* Task details *
Please rewrite the material between the lines holding "Click the Undo arrow icon" and "Looking at the screenshot, I should 58,49.", inclusive, as a numbered list with blank lines left out. Include only those lines.

Records from a data source
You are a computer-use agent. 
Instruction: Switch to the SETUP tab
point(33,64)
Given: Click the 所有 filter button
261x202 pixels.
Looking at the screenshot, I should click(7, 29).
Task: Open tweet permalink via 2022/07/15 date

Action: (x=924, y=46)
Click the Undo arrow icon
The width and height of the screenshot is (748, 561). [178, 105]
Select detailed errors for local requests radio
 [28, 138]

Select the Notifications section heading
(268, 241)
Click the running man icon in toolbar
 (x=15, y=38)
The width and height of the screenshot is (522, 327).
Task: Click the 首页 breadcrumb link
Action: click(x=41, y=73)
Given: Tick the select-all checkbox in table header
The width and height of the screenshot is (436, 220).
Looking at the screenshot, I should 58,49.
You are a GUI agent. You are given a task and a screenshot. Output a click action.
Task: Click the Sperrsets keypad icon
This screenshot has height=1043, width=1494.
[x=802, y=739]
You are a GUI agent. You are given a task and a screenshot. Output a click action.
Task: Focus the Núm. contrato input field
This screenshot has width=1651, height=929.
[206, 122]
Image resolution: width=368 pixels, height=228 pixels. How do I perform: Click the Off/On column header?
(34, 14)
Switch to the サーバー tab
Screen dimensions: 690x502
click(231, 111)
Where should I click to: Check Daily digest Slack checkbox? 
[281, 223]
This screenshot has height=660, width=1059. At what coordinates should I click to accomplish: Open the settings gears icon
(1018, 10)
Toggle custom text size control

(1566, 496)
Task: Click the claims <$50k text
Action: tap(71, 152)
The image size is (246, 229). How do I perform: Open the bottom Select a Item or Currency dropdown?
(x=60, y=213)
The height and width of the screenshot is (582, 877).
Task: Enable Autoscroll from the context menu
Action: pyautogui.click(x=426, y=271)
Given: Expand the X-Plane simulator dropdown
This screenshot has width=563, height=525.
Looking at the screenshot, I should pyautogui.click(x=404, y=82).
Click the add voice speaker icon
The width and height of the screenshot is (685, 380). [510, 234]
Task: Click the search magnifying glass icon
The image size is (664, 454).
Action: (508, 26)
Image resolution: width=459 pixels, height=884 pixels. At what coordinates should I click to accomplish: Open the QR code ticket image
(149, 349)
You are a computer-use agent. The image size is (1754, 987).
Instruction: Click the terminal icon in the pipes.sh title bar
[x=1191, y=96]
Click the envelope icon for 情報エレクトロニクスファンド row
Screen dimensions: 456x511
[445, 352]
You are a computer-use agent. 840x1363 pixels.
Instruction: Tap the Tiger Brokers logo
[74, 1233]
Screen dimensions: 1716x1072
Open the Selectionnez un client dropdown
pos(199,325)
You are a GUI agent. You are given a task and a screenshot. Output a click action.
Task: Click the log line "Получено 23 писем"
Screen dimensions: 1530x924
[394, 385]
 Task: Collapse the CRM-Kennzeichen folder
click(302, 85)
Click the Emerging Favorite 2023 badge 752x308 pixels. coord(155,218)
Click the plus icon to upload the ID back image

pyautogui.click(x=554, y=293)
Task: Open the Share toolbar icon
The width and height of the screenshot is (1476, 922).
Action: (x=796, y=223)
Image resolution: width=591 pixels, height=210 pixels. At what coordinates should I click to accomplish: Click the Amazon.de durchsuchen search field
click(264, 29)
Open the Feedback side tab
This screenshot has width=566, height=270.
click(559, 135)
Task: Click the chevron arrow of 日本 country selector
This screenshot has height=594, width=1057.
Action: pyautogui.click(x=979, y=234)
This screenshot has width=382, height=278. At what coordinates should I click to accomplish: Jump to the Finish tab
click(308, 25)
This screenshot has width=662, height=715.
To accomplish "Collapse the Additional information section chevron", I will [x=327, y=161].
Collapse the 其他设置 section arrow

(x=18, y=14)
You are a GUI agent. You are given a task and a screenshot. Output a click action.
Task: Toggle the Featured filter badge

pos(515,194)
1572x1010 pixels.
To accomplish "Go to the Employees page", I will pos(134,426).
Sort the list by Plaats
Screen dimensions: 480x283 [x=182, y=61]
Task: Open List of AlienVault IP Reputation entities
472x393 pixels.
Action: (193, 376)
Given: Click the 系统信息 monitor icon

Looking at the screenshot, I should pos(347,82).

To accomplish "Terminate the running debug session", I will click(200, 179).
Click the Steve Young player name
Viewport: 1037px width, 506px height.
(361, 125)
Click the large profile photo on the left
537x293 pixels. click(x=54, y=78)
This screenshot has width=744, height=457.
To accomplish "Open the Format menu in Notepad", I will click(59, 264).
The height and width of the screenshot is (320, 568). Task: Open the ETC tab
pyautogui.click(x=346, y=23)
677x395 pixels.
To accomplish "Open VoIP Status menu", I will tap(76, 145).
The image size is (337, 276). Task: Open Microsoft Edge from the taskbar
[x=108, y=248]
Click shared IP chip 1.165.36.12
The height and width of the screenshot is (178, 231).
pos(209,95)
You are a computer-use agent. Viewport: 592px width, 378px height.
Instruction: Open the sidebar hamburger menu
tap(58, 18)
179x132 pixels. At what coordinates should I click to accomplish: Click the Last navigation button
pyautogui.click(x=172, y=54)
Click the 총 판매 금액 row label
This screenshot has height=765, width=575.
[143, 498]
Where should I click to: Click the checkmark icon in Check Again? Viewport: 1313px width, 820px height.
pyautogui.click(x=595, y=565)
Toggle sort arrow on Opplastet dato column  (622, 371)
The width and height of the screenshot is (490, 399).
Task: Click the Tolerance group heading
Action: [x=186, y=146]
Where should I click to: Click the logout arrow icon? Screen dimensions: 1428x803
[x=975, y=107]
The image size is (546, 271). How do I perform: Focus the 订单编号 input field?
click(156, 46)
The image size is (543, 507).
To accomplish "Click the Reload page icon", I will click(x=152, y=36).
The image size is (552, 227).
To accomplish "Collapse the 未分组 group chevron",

* Result for this task *
1. Click the Undo arrow icon
2. The width and height of the screenshot is (748, 561). [178, 105]
3. Select detailed errors for local requests radio
4.  [28, 138]
5. Select the Notifications section heading
6. (268, 241)
7. Click the running man icon in toolbar
8.  (x=15, y=38)
9. The width and height of the screenshot is (522, 327).
10. Task: Click the 首页 breadcrumb link
11. Action: click(x=41, y=73)
12. Given: Tick the select-all checkbox in table header
13. The width and height of the screenshot is (436, 220).
14. Looking at the screenshot, I should 58,49.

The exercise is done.